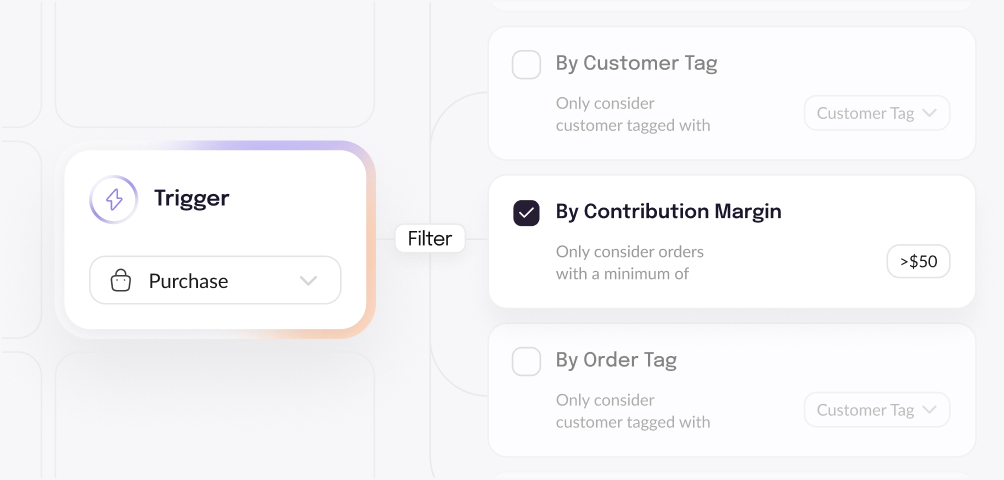Click the lightning bolt Trigger icon
Viewport: 1004px width, 480px height.
[113, 199]
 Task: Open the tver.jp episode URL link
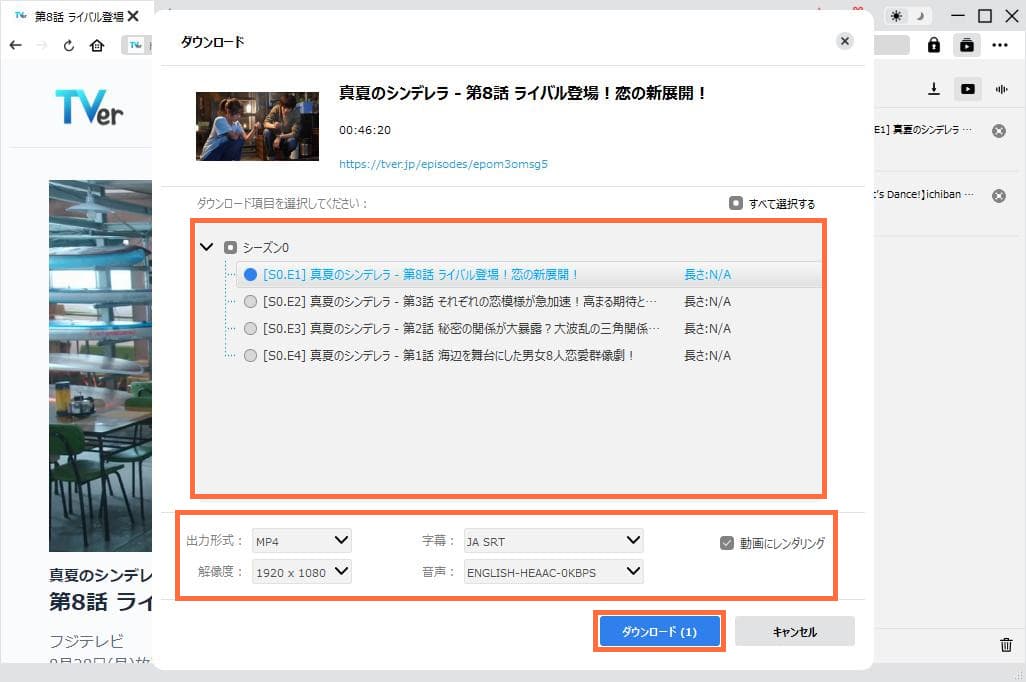pos(443,164)
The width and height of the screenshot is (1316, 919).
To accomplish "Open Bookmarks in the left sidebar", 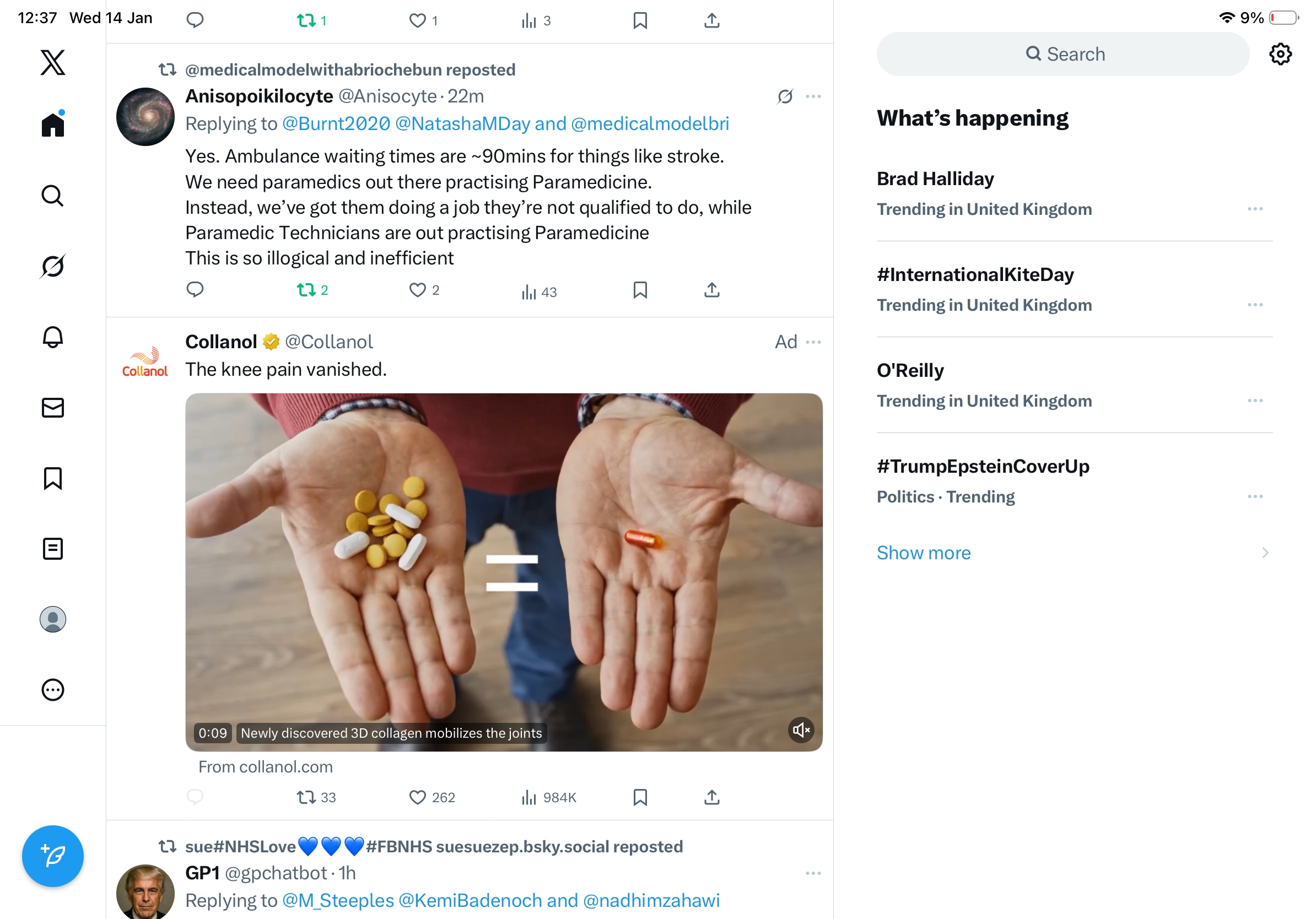I will point(53,478).
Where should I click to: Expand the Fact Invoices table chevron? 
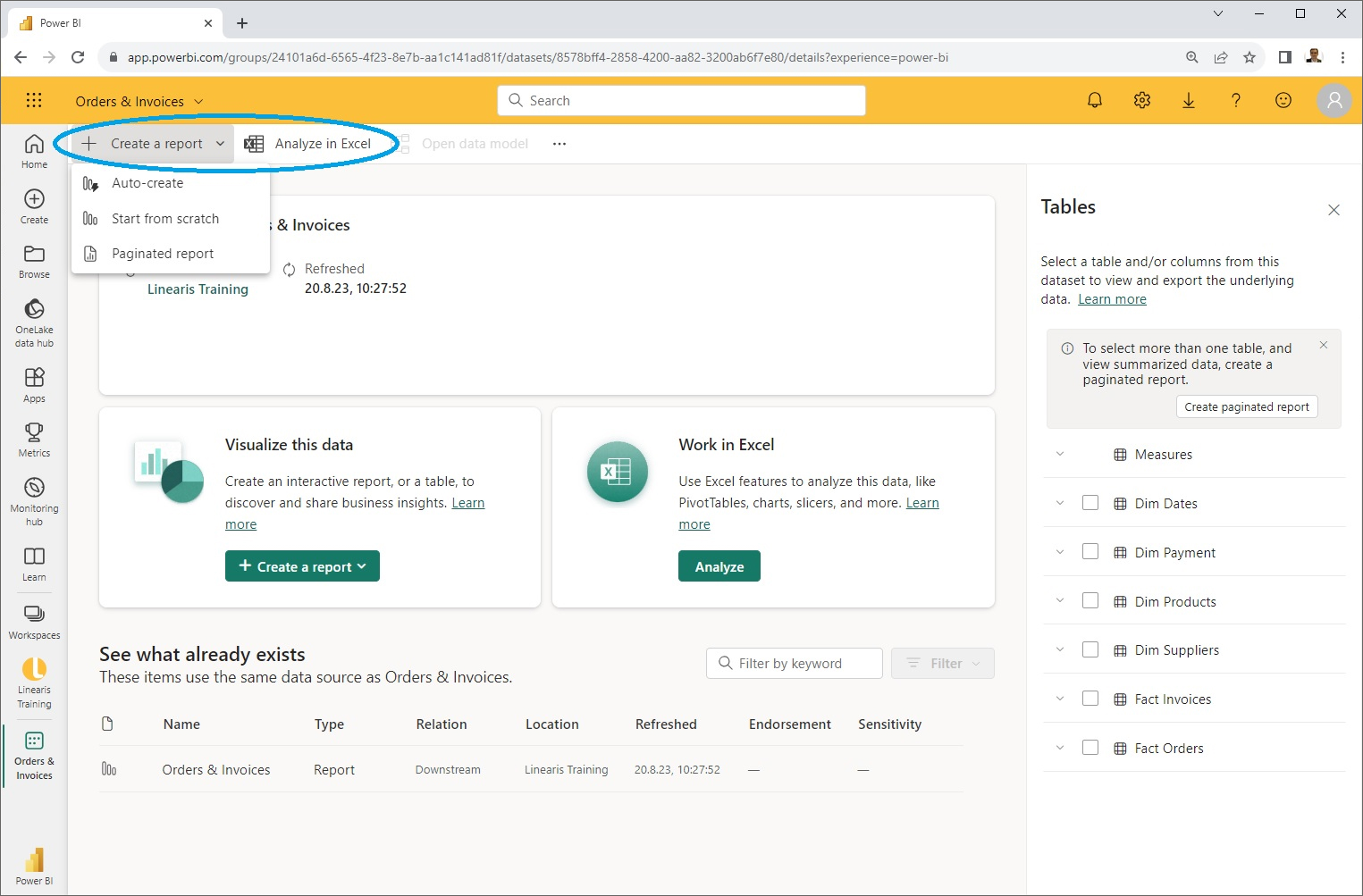pos(1060,698)
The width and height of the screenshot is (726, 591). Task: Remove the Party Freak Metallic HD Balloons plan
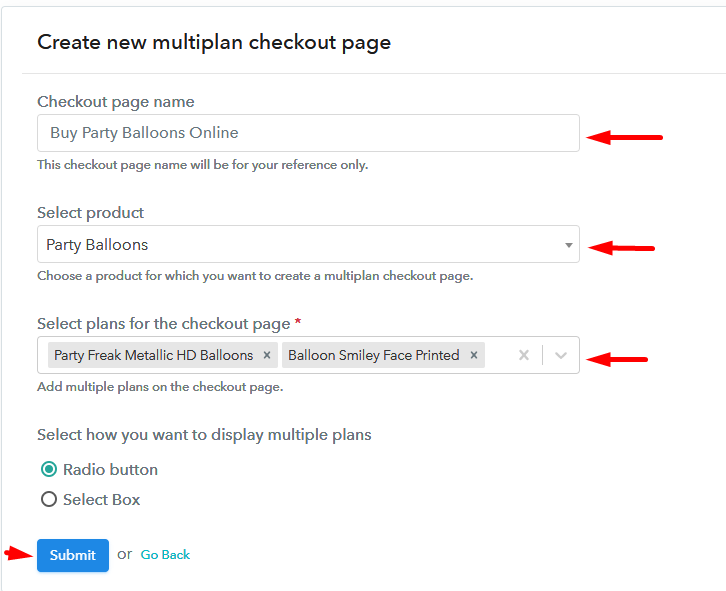pos(267,355)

::::::::::

Problem description. Reproduce the material above exactly, but only from the line with "The width and height of the screenshot is (726, 591)." through its last line, leaving pictures out.

Response below.
The width and height of the screenshot is (726, 591). Task: Remove the Party Freak Metallic HD Balloons plan
pos(267,355)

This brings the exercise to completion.